### Set problem:
Copy out every one of the following records word for word.

### Data supplied:
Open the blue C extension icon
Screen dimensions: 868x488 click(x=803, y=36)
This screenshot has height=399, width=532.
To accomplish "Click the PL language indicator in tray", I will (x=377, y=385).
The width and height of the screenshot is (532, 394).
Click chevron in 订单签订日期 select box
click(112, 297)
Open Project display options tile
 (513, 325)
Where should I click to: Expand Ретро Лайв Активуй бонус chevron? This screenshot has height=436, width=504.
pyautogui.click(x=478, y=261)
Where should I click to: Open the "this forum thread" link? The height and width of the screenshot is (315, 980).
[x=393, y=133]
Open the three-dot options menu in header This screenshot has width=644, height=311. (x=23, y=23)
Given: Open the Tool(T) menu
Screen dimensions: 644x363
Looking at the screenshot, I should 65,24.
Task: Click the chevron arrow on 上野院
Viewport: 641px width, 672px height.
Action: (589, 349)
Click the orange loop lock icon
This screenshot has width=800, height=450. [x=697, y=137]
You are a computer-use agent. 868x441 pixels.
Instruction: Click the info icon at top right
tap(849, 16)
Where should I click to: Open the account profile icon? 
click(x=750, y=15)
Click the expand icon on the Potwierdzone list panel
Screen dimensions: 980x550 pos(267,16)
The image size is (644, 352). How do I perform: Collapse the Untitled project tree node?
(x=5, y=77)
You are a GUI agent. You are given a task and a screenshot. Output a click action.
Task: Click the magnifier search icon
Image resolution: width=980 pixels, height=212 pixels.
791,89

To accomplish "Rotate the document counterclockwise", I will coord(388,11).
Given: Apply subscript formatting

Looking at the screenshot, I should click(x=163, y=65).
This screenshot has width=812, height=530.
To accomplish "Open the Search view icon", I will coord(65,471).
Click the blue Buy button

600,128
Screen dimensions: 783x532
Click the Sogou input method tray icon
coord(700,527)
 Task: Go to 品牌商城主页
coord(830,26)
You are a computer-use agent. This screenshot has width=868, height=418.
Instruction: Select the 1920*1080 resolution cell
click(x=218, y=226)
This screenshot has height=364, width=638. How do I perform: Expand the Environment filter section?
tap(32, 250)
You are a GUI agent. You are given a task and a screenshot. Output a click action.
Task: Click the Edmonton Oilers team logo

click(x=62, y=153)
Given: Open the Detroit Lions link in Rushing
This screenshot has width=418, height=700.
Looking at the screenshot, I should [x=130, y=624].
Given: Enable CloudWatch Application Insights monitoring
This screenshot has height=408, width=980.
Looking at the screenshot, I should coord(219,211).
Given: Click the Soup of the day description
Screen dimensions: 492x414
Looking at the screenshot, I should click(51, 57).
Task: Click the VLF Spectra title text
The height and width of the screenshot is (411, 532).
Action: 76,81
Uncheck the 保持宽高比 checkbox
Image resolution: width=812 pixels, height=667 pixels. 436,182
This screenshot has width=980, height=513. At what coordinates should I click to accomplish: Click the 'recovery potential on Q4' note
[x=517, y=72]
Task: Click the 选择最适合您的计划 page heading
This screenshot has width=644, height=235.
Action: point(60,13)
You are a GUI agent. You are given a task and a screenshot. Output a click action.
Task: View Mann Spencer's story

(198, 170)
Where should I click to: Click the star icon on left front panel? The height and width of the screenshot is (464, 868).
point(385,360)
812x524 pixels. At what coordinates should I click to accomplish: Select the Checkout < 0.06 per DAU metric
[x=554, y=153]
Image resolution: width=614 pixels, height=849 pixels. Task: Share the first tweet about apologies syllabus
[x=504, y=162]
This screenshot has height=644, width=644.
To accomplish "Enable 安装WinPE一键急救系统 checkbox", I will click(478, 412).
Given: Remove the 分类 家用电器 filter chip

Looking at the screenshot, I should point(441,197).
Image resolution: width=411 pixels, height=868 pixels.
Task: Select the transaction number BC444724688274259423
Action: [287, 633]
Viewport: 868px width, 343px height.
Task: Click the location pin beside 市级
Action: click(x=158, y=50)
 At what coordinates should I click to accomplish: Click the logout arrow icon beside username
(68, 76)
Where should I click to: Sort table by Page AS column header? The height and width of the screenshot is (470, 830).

### Solution for this exercise:
Open the blue C extension icon
Screen dimensions: 868x488 click(x=803, y=36)
This screenshot has height=399, width=532.
To accomplish "Click the PL language indicator in tray", I will (x=377, y=385).
The width and height of the screenshot is (532, 394).
Click chevron in 订单签订日期 select box
click(112, 297)
Open Project display options tile
 (513, 325)
Where should I click to: Expand Ретро Лайв Активуй бонус chevron? This screenshot has height=436, width=504.
pyautogui.click(x=478, y=261)
Where should I click to: Open the "this forum thread" link? The height and width of the screenshot is (315, 980).
[x=393, y=133]
Open the three-dot options menu in header This screenshot has width=644, height=311. (x=23, y=23)
Given: Open the Tool(T) menu
Screen dimensions: 644x363
Looking at the screenshot, I should 65,24.
Task: Click the chevron arrow on 上野院
Viewport: 641px width, 672px height.
Action: (589, 349)
Click the orange loop lock icon
This screenshot has width=800, height=450. [x=697, y=137]
You are a computer-use agent. 868x441 pixels.
Instruction: Click the info icon at top right
tap(849, 16)
Where should I click to: Open the account profile icon? 
click(x=750, y=15)
Click the expand icon on the Potwierdzone list panel
Screen dimensions: 980x550 pos(267,16)
The image size is (644, 352). How do I perform: Collapse the Untitled project tree node?
(x=5, y=77)
You are a GUI agent. You are given a task and a screenshot. Output a click action.
Task: Click the magnifier search icon
Image resolution: width=980 pixels, height=212 pixels.
791,89

To accomplish "Rotate the document counterclockwise", I will coord(388,11).
Given: Apply subscript formatting

Looking at the screenshot, I should click(x=163, y=65).
This screenshot has width=812, height=530.
To accomplish "Open the Search view icon", I will coord(65,471).
Click the blue Buy button

600,128
Screen dimensions: 783x532
Click the Sogou input method tray icon
coord(700,527)
 Task: Go to 品牌商城主页
coord(830,26)
You are a computer-use agent. This screenshot has width=868, height=418.
Instruction: Select the 1920*1080 resolution cell
click(x=218, y=226)
This screenshot has height=364, width=638. How do I perform: Expand the Environment filter section?
tap(32, 250)
You are a GUI agent. You are given a task and a screenshot. Output a click action.
Task: Click the Edmonton Oilers team logo

click(x=62, y=153)
Given: Open the Detroit Lions link in Rushing
This screenshot has width=418, height=700.
Looking at the screenshot, I should [x=130, y=624].
Given: Enable CloudWatch Application Insights monitoring
This screenshot has height=408, width=980.
Looking at the screenshot, I should coord(219,211).
Given: Click the Soup of the day description
Screen dimensions: 492x414
Looking at the screenshot, I should click(51, 57).
Task: Click the VLF Spectra title text
The height and width of the screenshot is (411, 532).
Action: 76,81
Uncheck the 保持宽高比 checkbox
Image resolution: width=812 pixels, height=667 pixels. 436,182
This screenshot has width=980, height=513. At what coordinates should I click to accomplish: Click the 'recovery potential on Q4' note
[x=517, y=72]
Task: Click the 选择最适合您的计划 page heading
This screenshot has width=644, height=235.
Action: point(60,13)
You are a GUI agent. You are given a task and a screenshot. Output a click action.
Task: View Mann Spencer's story

(198, 170)
Where should I click to: Click the star icon on left front panel? The height and width of the screenshot is (464, 868).
point(385,360)
812x524 pixels. At what coordinates should I click to accomplish: Select the Checkout < 0.06 per DAU metric
[x=554, y=153]
Image resolution: width=614 pixels, height=849 pixels. Task: Share the first tweet about apologies syllabus
[x=504, y=162]
This screenshot has height=644, width=644.
To accomplish "Enable 安装WinPE一键急救系统 checkbox", I will click(478, 412).
Given: Remove the 分类 家用电器 filter chip

Looking at the screenshot, I should point(441,197).
Image resolution: width=411 pixels, height=868 pixels.
Task: Select the transaction number BC444724688274259423
Action: [287, 633]
Viewport: 868px width, 343px height.
Task: Click the location pin beside 市级
Action: click(x=158, y=50)
 At what coordinates should I click to accomplish: Click the logout arrow icon beside username
(68, 76)
Where should I click to: Sort table by Page AS column header? The height and width of the screenshot is (470, 830).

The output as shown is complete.